[Start of section]

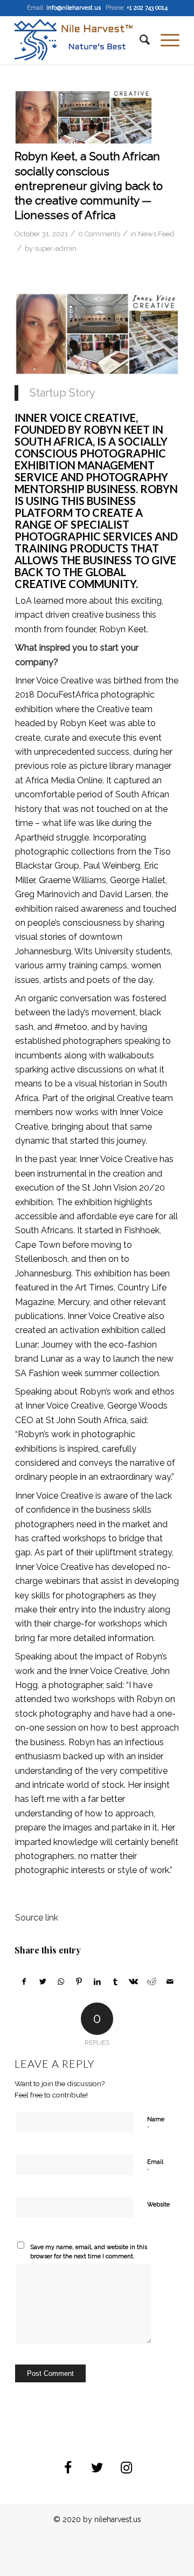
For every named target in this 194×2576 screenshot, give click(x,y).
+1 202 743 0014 (147, 7)
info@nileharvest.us (73, 7)
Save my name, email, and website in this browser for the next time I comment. (88, 2252)
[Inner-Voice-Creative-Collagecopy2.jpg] (84, 117)
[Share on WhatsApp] (61, 1981)
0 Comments (99, 234)
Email (155, 2166)
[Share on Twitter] (43, 1981)
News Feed (156, 234)
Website (158, 2204)
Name (155, 2124)
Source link (36, 1917)
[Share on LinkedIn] (97, 1981)
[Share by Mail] (170, 1981)
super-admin (55, 248)
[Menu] (164, 40)
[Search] (139, 40)
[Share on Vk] (134, 1981)
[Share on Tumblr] (115, 1981)
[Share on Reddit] (152, 1981)
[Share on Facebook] (24, 1981)
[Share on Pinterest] (79, 1981)
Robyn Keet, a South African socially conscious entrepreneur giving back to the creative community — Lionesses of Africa (89, 185)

[End of section]

What you need to do:
Your task is to copy each line of the listing that holds the word "Share".

Exercise solution:
[Share on WhatsApp] (61, 1981)
[Share on Twitter] (43, 1981)
[Share on LinkedIn] (97, 1981)
[Share by Mail] (170, 1981)
[Share on Vk] (134, 1981)
[Share on Tumblr] (115, 1981)
[Share on Reddit] (152, 1981)
[Share on Facebook] (24, 1981)
[Share on Pinterest] (79, 1981)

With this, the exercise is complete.